Comment by lmeyerov

4 years ago

I don't know about TPUs, but in GPU land, yeah, you can doing fast GPU<>GPU transfers without much code, incl. for dask kernels. More typically, the code is automatically optimized enough without doing manual optimization here, and at least for us, we end up spending our optimization time elsewhere.

I don't remember what's normal for direct GPU<>GPU, but for many cases we see, the occasions we've done it is through a special pinned memory mode through a staging area. That used to be hard, but nowadays with the rapids.ai ecosystem (cupy / rmm / etc), nice python wrappers.

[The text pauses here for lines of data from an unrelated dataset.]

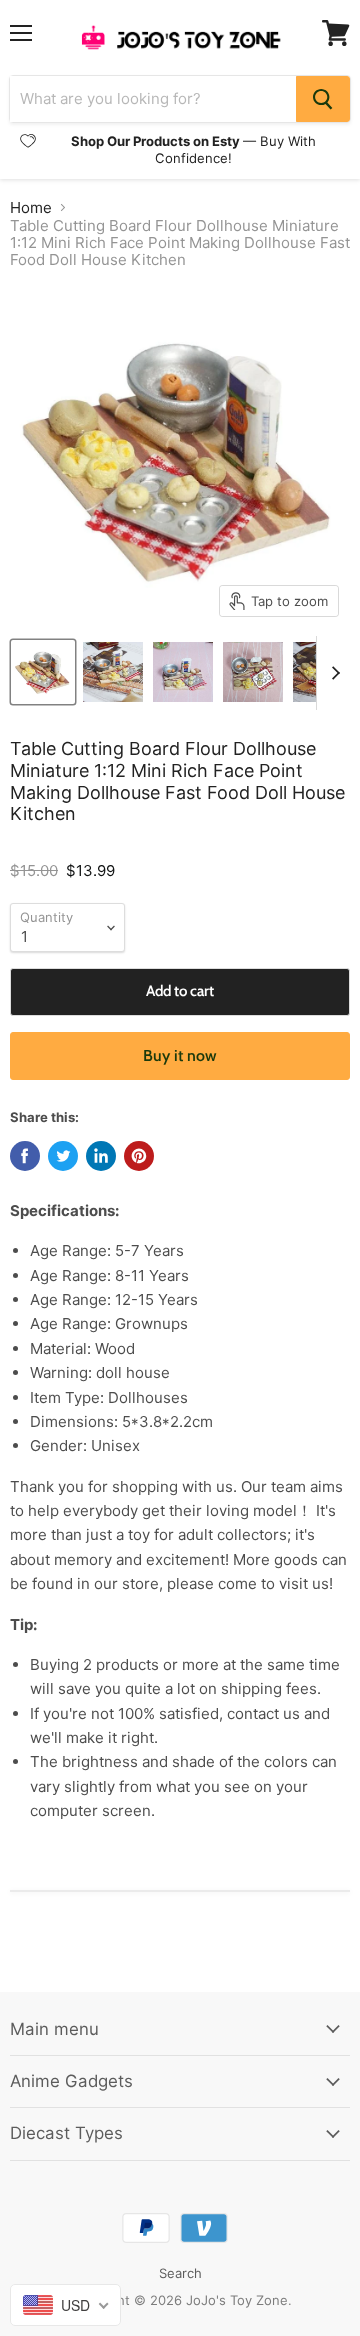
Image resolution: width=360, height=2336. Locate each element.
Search (180, 2273)
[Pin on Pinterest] (139, 1156)
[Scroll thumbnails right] (332, 673)
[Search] (323, 99)
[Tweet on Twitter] (63, 1156)
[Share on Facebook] (25, 1156)
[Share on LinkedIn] (101, 1156)
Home (31, 207)
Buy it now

Dask is part of that ecosystem ("dask-cudf"), but helps more w/ automation around bigger-than-memory paging, multi-gpu dispatch, and multi-node dispatch. Underneath, it does some nice things for you, like setting CPU<>GPU affinities. However, doing custom peer-to-peer / NUMA stuff quickly gets you back to cupy/rmm, and thankfully, that's Python and integrates nicely with pandas/arrow/ etc :)

EDIT: There's a wild world of fancy NVLink GPU<>GPU interconnects in more expensive multigpu boxes. We mostly deal with more end-to-end IO issues like network/SSD array ->PCI cards->GPUs as the I/O bottleneck, such as during bigger-than-memory and oneshot/cold use, so I can't speak to the p2p bits as much.